_docs-4/development/high_speed_ingest.md - accumulo-website - Git at Google

 ---
 title: High-Speed Ingest
 category: development
 order: 8
 ---

 Accumulo is often used as part of a larger data processing and storage system. To
 maximize the performance of a parallel system involving Accumulo, the ingestion
 and query components should be designed to provide enough parallelism and
 concurrency to avoid creating bottlenecks for users and other systems writing to
 and reading from Accumulo. There are several ways to achieve high ingest
 performance.

 ## Pre-Splitting New Tables

 New tables consist of a single tablet by default. As mutations are applied, the table
 grows and splits into multiple tablets which are balanced by the Manager across
 TabletServers.
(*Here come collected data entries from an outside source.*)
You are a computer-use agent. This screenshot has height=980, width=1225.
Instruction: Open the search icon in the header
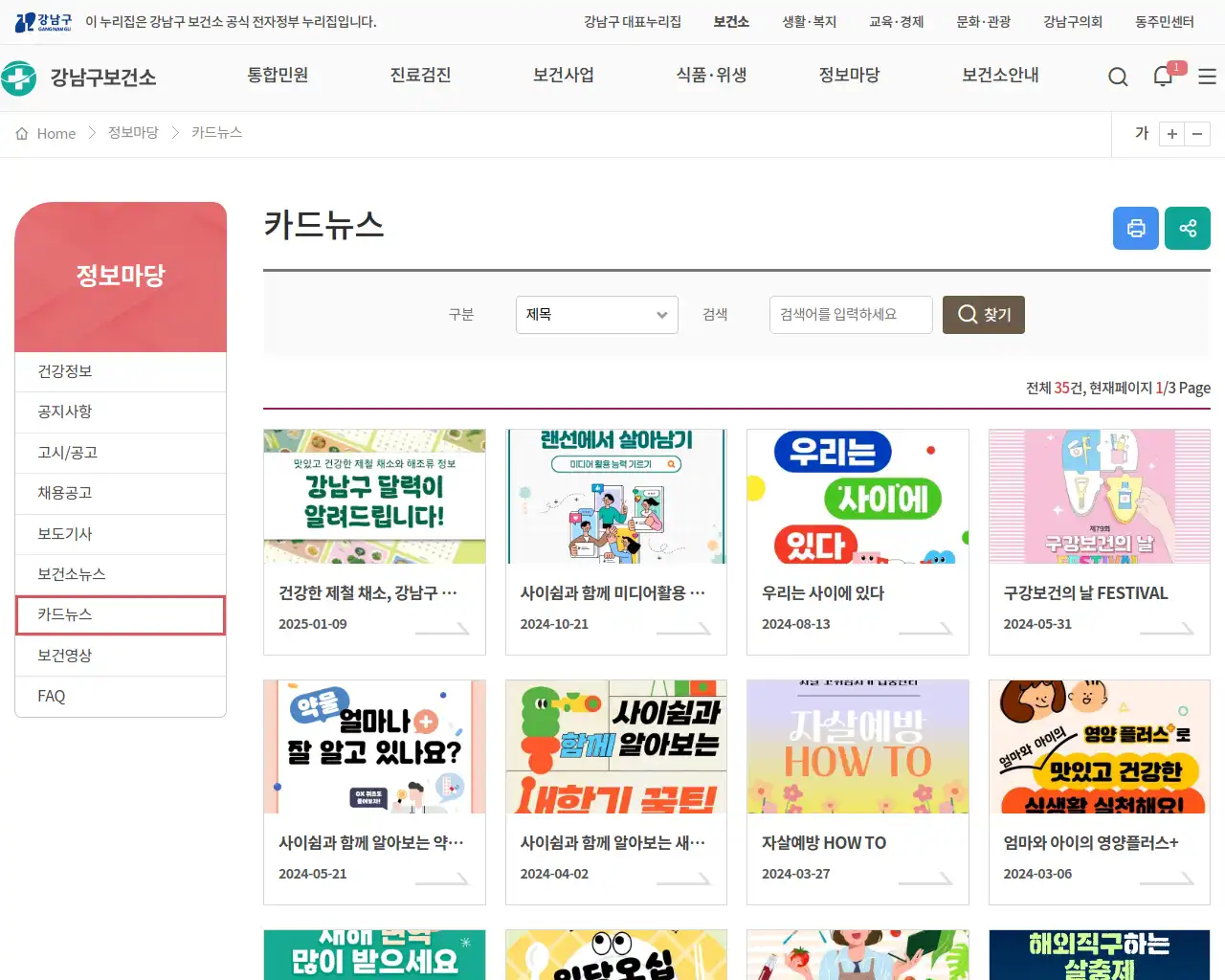[x=1118, y=77]
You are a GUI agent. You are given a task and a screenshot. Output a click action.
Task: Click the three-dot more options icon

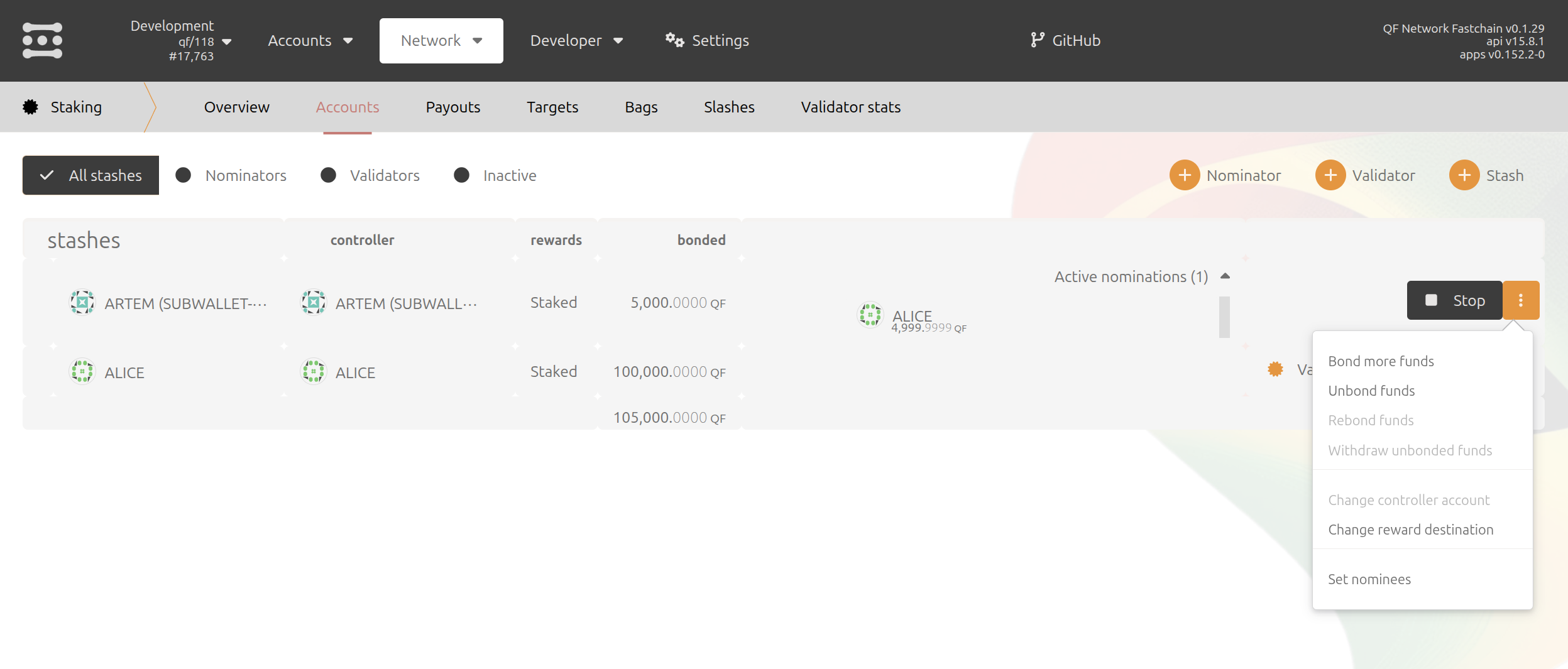point(1520,300)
This implies that the aggregate ingest rate will be limited to fewer
 servers than are available within the cluster until the table has reached the point
 where there are tablets on every TabletServer.

 Pre-splitting a table ensures that there are as many tablets as desired available
 before ingest begins to take advantage of all the parallelism possible with the cluster
 hardware. Tables can be split at any time by using the shell:

     user@myinstance mytable> addsplits -sf /local_splitfile -t mytable

 For the purposes of providing parallelism to ingest, it is not necessary to create more
 tablets than there are physical machines within the cluster as the aggregate ingest
 rate is a function of the number of physical machines. Note that the aggregate ingest
 rate is still subject to the number of machines running ingest clients, and the
 distribution of rowIDs across the table. The aggregation ingest rate will be
 suboptimal if there are many inserts into a small number of rowIDs.

 ## Multiple Ingest Clients

 Accumulo is capable of scaling to very high rates of ingest, which is dependent upon
 not just the number of TabletServers in operation but also the number of ingest
 clients. This is because a single client, while capable of batching mutations and
 sending them to all TabletServers, is ultimately limited by the amount of data that
 can be processed on a single machine. The aggregate ingest rate will scale linearly
 with the number of clients up to the point at which either the aggregate I/O of
 TabletServers or total network bandwidth capacity is reached.

 In operational settings where high rates of ingest are paramount, clusters are often
 configured to dedicate some number of machines solely to running Ingester Clients.
 The exact ratio of clients to TabletServers necessary for optimum ingestion rates
 will vary according to the distribution of resources per machine and by data type.

 ## Bulk Ingest

 Accumulo supports the ability to import files produced by an external process such
 as MapReduce into an existing table. In some cases it may be faster to load data this
 way rather than via ingesting through clients using BatchWriters. This allows a large
 number of machines to format data the way Accumulo expects. The new files can
 then simply be introduced to Accumulo via a shell command.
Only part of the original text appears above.